• **Description of the task**: Collect every line below that contains the word "text".

• **Dataset**:
· · · · · · ·

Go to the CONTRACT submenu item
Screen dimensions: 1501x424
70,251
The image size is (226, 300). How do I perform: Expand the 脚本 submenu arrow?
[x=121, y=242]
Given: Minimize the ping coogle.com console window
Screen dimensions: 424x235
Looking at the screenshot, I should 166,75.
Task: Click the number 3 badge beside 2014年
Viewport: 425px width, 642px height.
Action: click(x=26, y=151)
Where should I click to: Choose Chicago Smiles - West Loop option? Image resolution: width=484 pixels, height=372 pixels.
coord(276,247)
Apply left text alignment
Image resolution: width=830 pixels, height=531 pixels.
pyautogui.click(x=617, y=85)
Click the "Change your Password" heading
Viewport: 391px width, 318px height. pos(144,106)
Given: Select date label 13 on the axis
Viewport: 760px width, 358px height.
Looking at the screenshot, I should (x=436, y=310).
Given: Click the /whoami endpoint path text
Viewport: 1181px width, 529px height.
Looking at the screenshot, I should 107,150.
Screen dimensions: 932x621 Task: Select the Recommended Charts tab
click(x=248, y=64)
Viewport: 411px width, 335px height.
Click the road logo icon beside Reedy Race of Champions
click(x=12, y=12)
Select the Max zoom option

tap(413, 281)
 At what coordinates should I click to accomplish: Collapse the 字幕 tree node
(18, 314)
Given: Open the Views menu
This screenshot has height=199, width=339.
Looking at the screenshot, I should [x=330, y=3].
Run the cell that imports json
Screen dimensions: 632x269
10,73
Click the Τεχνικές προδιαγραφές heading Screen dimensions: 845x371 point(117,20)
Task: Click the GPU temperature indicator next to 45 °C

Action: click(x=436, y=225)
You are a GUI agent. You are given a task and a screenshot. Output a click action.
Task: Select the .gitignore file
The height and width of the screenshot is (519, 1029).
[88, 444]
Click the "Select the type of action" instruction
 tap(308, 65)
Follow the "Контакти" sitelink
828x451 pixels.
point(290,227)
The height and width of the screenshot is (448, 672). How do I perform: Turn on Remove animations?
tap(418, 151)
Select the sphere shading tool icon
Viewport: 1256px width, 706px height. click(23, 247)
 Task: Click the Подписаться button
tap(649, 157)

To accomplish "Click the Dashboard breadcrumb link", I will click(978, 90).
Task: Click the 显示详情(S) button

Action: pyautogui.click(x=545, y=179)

· · · · · · ·

• **Task result**:
Apply left text alignment
Given: Click the /whoami endpoint path text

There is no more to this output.